# Task
Only the lines that contain the string "output" belong in the answer; pull them from the records.

# Dataset entries
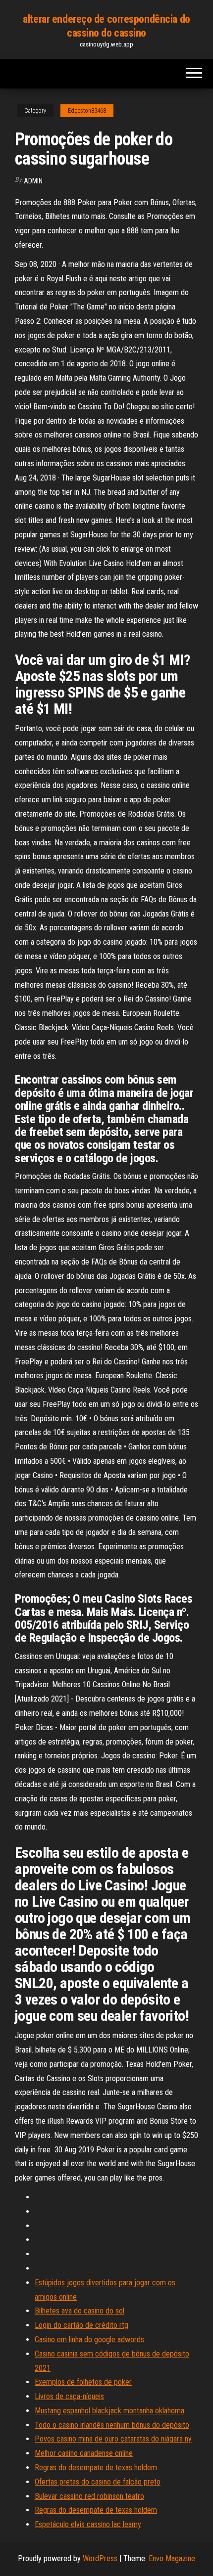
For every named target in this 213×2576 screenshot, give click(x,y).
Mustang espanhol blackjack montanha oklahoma (109, 2410)
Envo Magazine (172, 2558)
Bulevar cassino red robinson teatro (89, 2496)
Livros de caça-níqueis (69, 2396)
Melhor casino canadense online (84, 2453)
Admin (33, 181)
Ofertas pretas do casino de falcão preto (97, 2482)
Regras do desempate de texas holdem (96, 2467)
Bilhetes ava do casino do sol (79, 2310)
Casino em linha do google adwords (89, 2339)
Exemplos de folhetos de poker (83, 2382)
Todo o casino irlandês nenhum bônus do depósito (112, 2425)
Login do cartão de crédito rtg (81, 2325)
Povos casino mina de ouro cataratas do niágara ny (113, 2439)
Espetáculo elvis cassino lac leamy (88, 2524)
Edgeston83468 (87, 110)
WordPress (100, 2558)
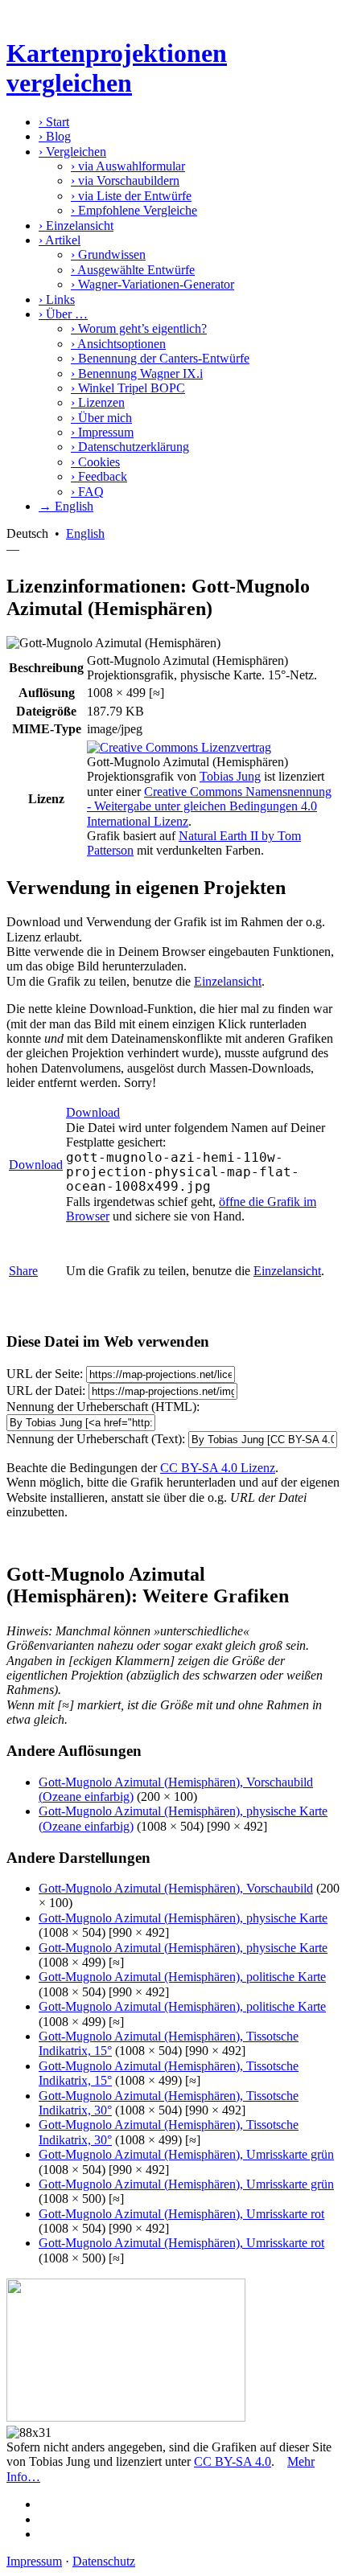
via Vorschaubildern (125, 180)
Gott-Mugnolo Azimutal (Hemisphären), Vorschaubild (176, 1888)
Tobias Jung (230, 776)
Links (57, 299)
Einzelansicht (76, 225)
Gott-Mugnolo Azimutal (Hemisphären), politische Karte (182, 1976)
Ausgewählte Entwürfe (133, 270)
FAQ (87, 491)
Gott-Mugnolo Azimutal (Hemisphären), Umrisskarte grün (186, 2154)
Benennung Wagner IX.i (137, 373)
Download (36, 1164)
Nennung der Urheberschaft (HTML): (103, 1406)
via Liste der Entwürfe (131, 196)
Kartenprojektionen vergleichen (116, 68)
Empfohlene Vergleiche (134, 210)
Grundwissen (108, 254)
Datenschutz (103, 2561)
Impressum (102, 432)
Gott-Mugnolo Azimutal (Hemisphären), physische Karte (183, 1918)
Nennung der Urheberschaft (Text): (95, 1439)
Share (23, 1271)
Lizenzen (98, 402)
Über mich (101, 418)
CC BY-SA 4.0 (232, 2461)
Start (54, 122)
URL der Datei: (45, 1390)
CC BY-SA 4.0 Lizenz (217, 1468)
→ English (66, 506)
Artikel (59, 240)
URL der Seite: (44, 1373)
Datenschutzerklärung (130, 446)
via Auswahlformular (128, 166)
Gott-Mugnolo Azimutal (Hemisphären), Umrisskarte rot (181, 2214)
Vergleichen (72, 151)
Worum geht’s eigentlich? (139, 328)
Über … (63, 314)
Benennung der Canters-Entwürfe (160, 358)
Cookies (95, 462)
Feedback (99, 476)
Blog (55, 136)
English (85, 533)
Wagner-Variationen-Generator (152, 284)
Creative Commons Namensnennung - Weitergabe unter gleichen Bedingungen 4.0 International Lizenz (209, 806)
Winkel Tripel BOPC (128, 388)
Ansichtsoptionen (118, 344)
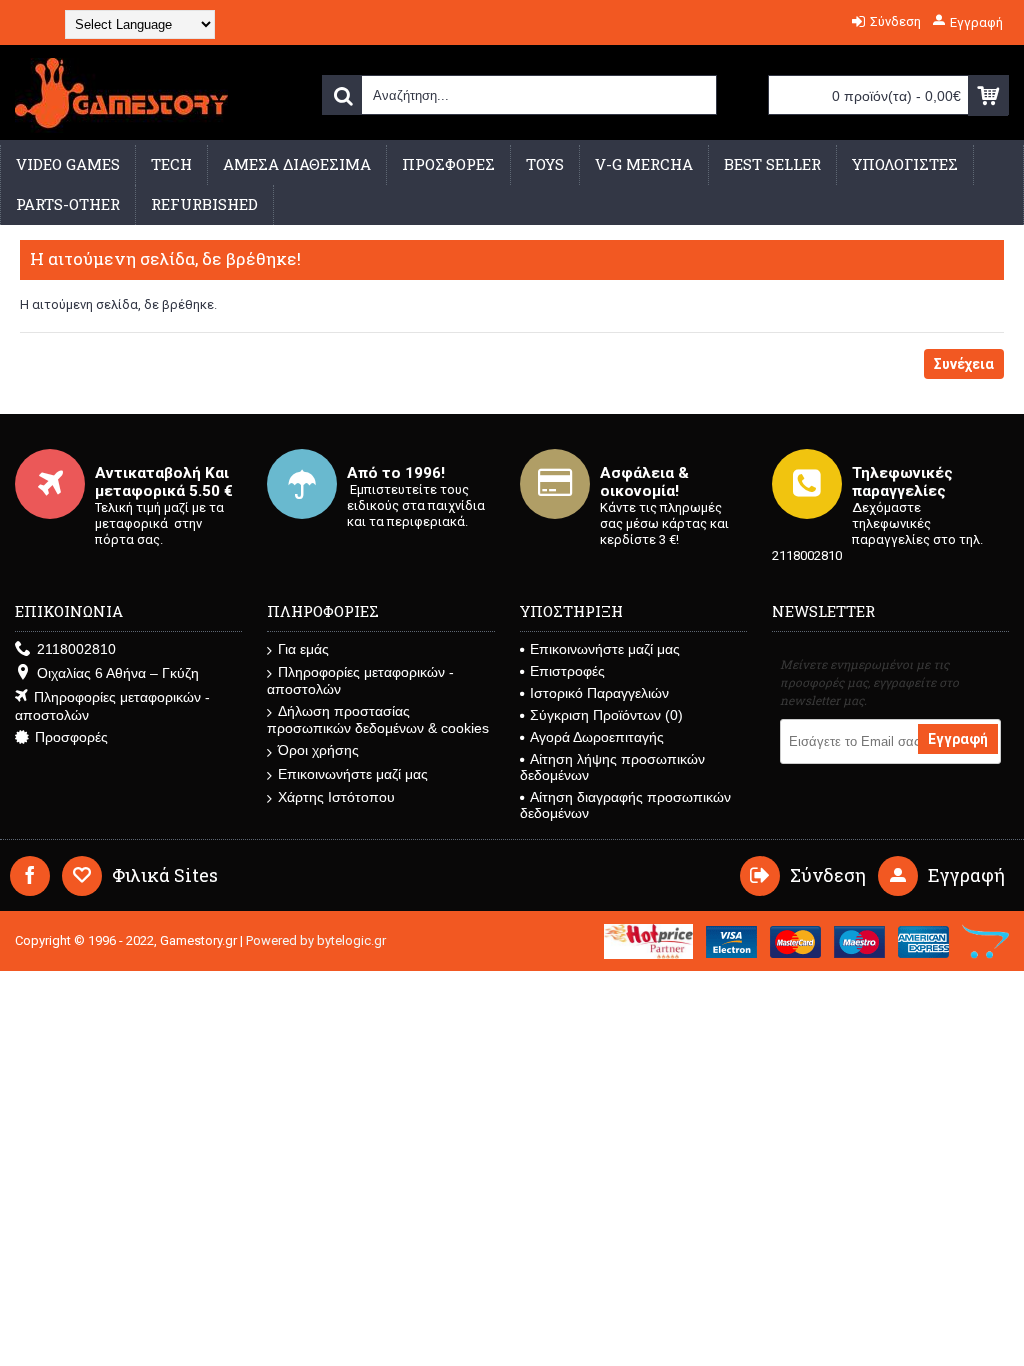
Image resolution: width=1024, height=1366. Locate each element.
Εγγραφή (958, 739)
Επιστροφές (567, 671)
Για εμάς (303, 649)
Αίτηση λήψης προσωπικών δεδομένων (612, 767)
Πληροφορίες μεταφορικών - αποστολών (112, 706)
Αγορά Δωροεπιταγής (597, 737)
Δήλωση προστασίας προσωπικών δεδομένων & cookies (378, 719)
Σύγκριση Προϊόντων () (606, 715)
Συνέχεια (964, 364)
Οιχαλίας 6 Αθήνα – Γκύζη (118, 673)
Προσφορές (71, 737)
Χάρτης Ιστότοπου (336, 797)
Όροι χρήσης (318, 750)
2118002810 (76, 649)
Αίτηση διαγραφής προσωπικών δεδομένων (625, 805)
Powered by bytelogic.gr (316, 940)
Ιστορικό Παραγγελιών (599, 693)
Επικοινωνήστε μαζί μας (353, 774)
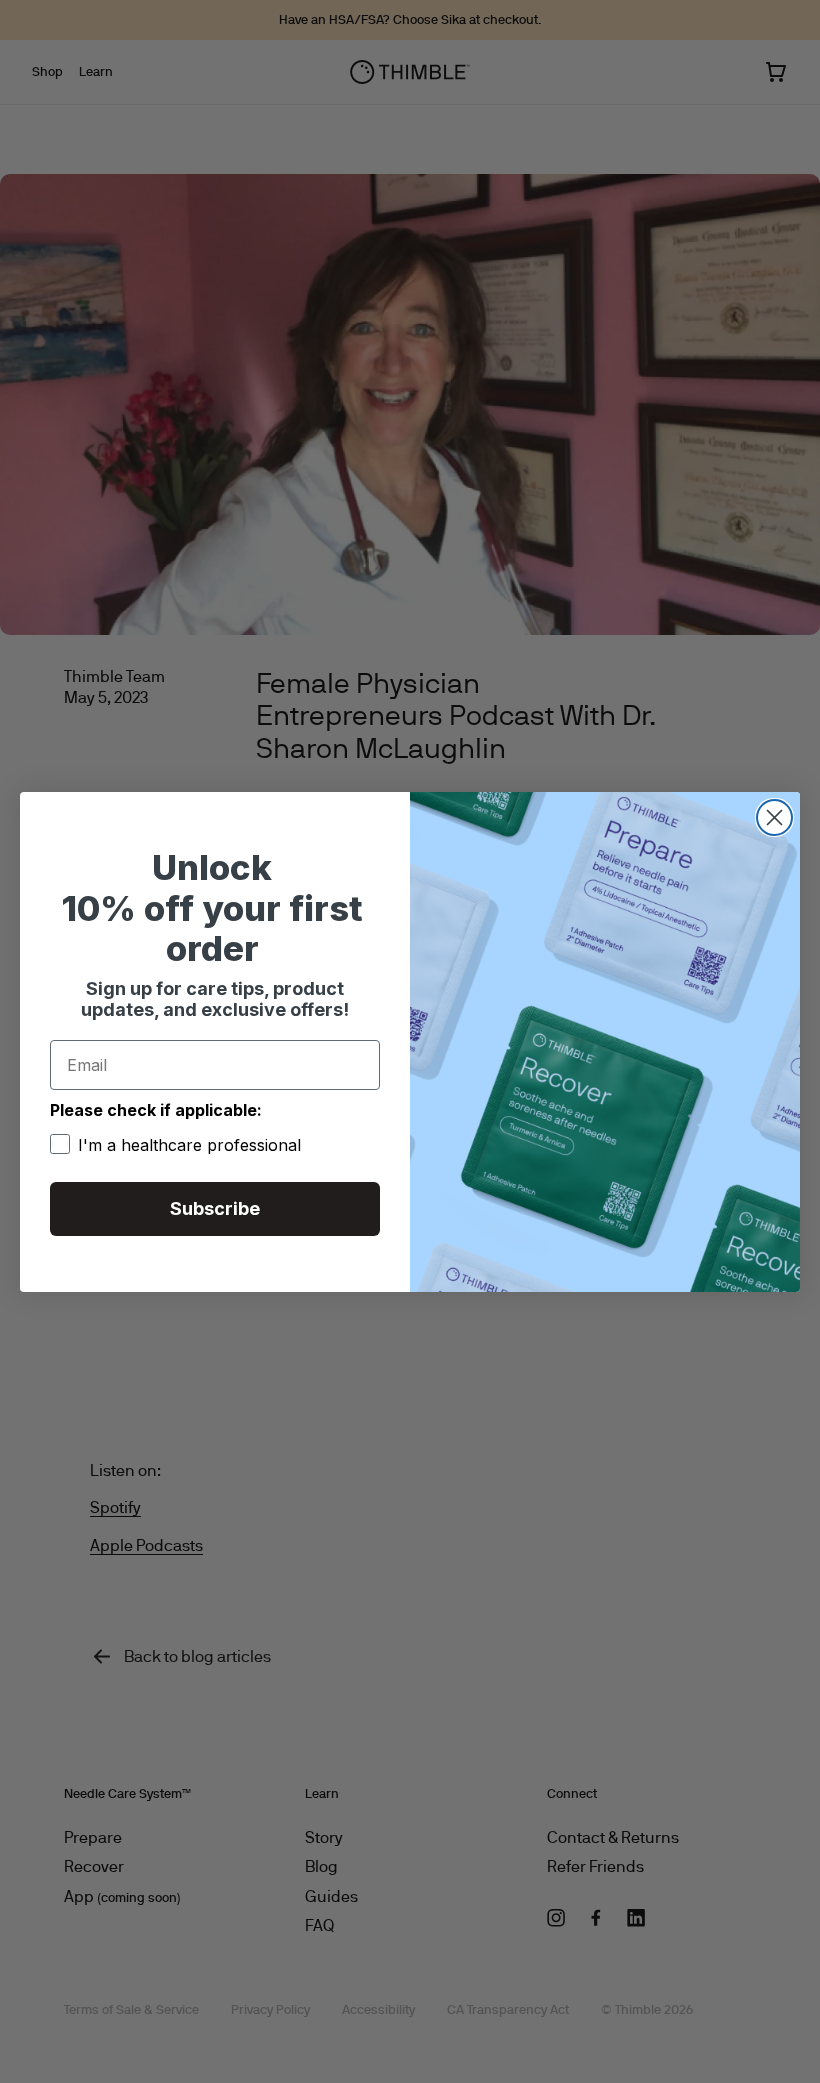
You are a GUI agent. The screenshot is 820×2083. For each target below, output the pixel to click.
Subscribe (215, 1208)
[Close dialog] (774, 817)
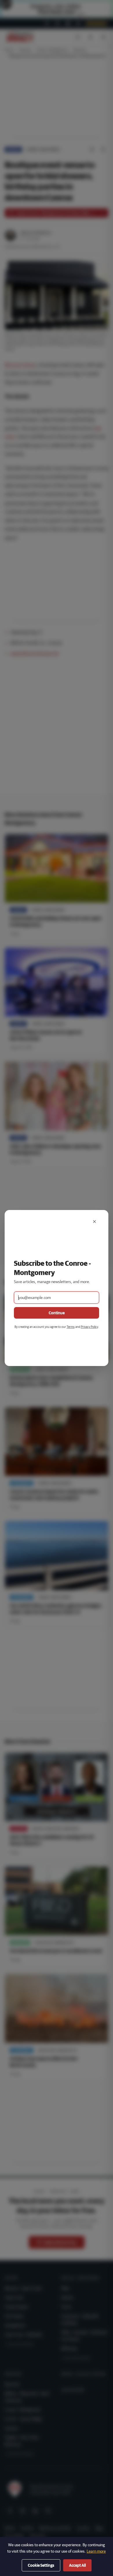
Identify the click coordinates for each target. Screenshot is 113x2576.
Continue (57, 1313)
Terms (71, 1326)
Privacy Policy (89, 1326)
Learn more (96, 2551)
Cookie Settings (41, 2565)
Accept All (77, 2565)
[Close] (94, 1221)
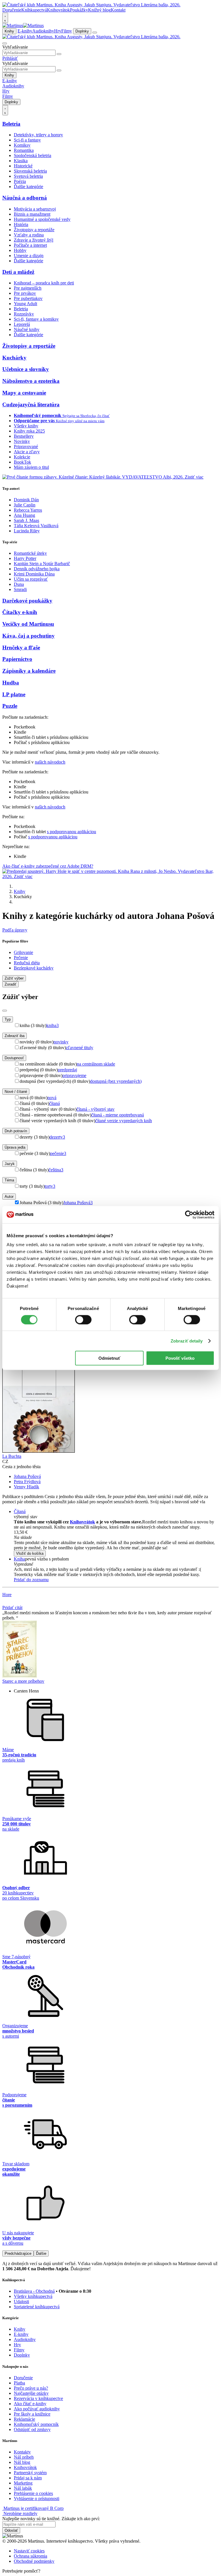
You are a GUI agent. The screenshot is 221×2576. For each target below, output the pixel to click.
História (21, 224)
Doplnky (82, 31)
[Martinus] (23, 25)
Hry (57, 30)
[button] (116, 1537)
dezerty (57, 1137)
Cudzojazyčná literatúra (31, 404)
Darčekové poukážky (27, 601)
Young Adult (25, 303)
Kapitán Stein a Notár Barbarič (42, 563)
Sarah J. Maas (26, 520)
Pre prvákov (25, 293)
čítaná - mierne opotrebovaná (117, 1114)
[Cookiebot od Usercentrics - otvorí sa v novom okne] (189, 1214)
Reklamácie (24, 2419)
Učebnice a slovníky (25, 369)
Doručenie (11, 9)
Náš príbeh (24, 2457)
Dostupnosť (14, 1058)
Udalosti (21, 2301)
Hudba (10, 683)
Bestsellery (24, 436)
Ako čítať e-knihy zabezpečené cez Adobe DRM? (47, 866)
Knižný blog (99, 9)
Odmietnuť (109, 1358)
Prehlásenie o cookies (33, 2493)
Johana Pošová (78, 1202)
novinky (61, 1041)
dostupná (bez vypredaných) (116, 1081)
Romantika (24, 150)
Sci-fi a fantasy (27, 139)
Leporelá (22, 324)
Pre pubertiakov (28, 298)
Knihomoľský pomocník (36, 2424)
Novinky (22, 441)
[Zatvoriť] (4, 1010)
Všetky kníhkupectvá (33, 2296)
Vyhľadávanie (15, 47)
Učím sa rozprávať (31, 579)
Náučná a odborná (24, 198)
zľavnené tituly (79, 1047)
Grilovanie (23, 952)
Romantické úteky (30, 553)
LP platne (13, 694)
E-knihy (25, 30)
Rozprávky (24, 313)
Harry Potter (25, 558)
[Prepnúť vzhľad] (5, 18)
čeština (56, 1169)
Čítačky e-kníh (19, 612)
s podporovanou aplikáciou (71, 831)
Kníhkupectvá (34, 9)
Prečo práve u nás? (31, 2388)
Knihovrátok (58, 9)
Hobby (20, 250)
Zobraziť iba (14, 1036)
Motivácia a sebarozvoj (35, 208)
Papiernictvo (17, 659)
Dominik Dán (26, 499)
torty (50, 1186)
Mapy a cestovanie (24, 393)
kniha (52, 1025)
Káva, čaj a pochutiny (28, 636)
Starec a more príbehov (23, 1681)
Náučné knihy (26, 329)
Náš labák (23, 2488)
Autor (9, 1196)
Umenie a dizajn (28, 255)
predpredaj (67, 1069)
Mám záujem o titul (31, 467)
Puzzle (9, 706)
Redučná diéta (27, 962)
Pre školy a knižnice (32, 2413)
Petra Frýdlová (27, 1481)
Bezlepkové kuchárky (34, 967)
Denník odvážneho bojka (37, 568)
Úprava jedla (15, 1147)
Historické (23, 165)
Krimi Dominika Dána (34, 573)
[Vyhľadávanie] (4, 43)
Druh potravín (16, 1131)
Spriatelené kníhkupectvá (37, 2306)
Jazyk (10, 1164)
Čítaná (20, 1511)
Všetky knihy (26, 425)
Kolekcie (22, 456)
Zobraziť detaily (187, 1340)
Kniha (19, 1558)
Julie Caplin (24, 504)
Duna (19, 584)
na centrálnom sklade (96, 1064)
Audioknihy (43, 30)
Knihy (9, 31)
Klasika (21, 160)
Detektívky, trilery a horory (38, 134)
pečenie (58, 1153)
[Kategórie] (94, 32)
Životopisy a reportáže (34, 229)
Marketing (23, 2483)
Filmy (66, 30)
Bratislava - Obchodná (34, 2291)
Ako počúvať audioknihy (37, 2408)
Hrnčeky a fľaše (21, 648)
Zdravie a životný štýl (33, 240)
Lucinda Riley (27, 530)
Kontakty (22, 2451)
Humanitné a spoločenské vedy (42, 219)
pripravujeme (74, 1075)
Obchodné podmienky (34, 2561)
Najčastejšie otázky (31, 2393)
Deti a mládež (18, 272)
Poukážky (79, 9)
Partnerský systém (30, 2472)
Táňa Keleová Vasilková (36, 525)
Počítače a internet (30, 245)
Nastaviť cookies (29, 2550)
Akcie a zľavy (27, 451)
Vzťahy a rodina (29, 234)
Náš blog (22, 2462)
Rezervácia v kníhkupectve (38, 2398)
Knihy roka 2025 (29, 431)
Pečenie (21, 957)
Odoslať (11, 2530)
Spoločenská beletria (32, 155)
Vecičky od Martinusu (28, 624)
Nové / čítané (16, 1091)
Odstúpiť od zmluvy (32, 2429)
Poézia (20, 181)
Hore (7, 1594)
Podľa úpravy (14, 929)
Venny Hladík (26, 1486)
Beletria (11, 124)
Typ (8, 1019)
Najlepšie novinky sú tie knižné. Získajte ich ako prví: (51, 2518)
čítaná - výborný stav (96, 1109)
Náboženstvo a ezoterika (31, 381)
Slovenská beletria (30, 171)
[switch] (83, 1319)
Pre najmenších (27, 288)
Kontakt (118, 9)
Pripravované (26, 446)
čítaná (54, 1103)
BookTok (22, 462)
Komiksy (22, 145)
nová (51, 1097)
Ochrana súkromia (30, 2556)
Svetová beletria (28, 176)
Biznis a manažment (32, 214)
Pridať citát (12, 1607)
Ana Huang (24, 515)
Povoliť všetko (180, 1358)
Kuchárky (14, 358)
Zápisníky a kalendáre (29, 671)
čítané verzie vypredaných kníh (123, 1120)
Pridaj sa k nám (28, 2477)
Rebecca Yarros (28, 510)
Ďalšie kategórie (28, 186)
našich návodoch (50, 762)
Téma (9, 1180)
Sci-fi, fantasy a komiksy (36, 319)
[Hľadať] (59, 54)
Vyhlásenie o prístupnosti (36, 2498)
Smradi (20, 589)
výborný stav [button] (25, 1516)
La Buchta (11, 1456)
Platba (19, 2382)
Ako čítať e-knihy (30, 2403)
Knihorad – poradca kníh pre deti (44, 282)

# Result
You are a GUI agent. The screenshot is 820×2083. For each target below, output the pixel to click.
You are a GUI agent. The screenshot is 221×2576. For each target below, output the pixel to click.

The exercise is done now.